## TASK REQUIREMENTS
Each line from the one containing "Videosorveglianza Grottaferrata (46, 2431)" through the last line of the records below is to be set down exactly; the rest stays out.

[Pixel coordinate grounding data]

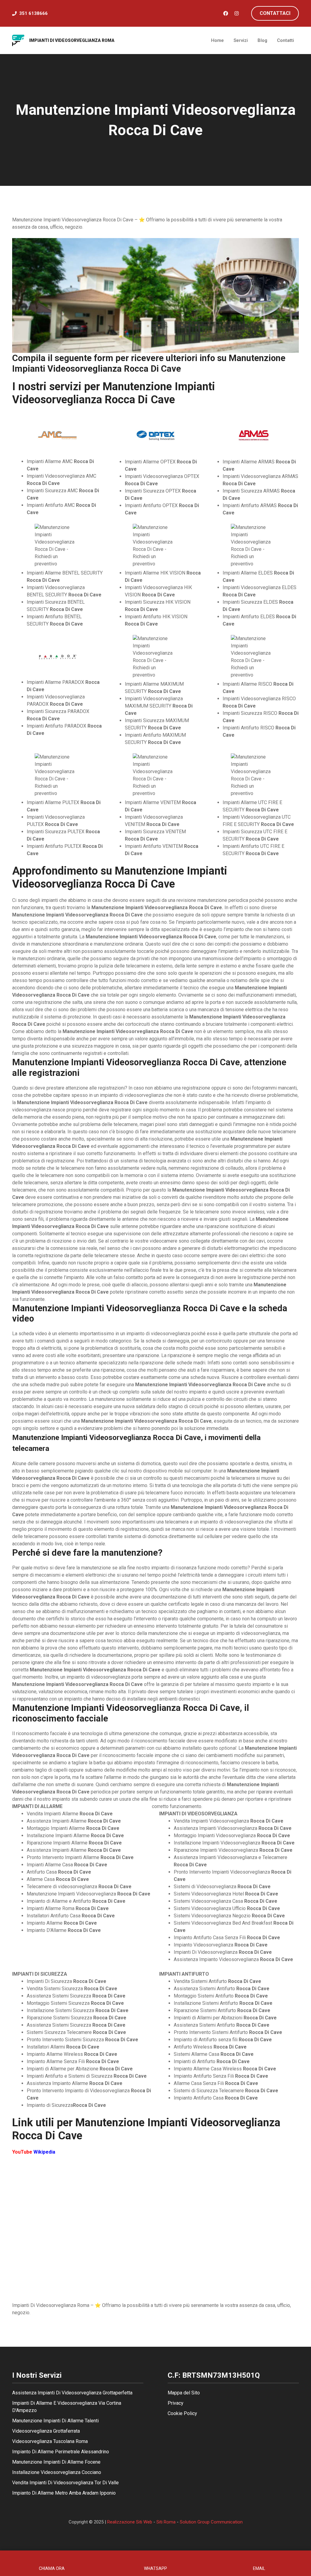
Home (217, 40)
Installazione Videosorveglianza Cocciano (56, 2472)
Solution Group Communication (211, 2522)
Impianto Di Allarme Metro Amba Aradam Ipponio (64, 2493)
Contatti (285, 40)
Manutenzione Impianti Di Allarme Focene (56, 2462)
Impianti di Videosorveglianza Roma (71, 40)
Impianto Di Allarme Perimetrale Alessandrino (60, 2452)
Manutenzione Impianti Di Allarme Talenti (55, 2421)
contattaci (275, 13)
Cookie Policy (182, 2413)
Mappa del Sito (184, 2393)
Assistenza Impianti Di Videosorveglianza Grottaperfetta (72, 2393)
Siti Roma (166, 2522)
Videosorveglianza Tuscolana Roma (50, 2441)
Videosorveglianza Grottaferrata (46, 2431)
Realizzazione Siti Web (129, 2522)
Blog (262, 40)
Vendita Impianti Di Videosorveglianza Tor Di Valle (65, 2483)
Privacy (175, 2403)
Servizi (241, 40)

## ANSWER SECTION
Videosorveglianza Grottaferrata (46, 2431)
Realizzazione Siti Web (129, 2522)
Blog (262, 40)
Vendita Impianti Di Videosorveglianza Tor Di Valle (65, 2483)
Privacy (175, 2403)
Servizi (241, 40)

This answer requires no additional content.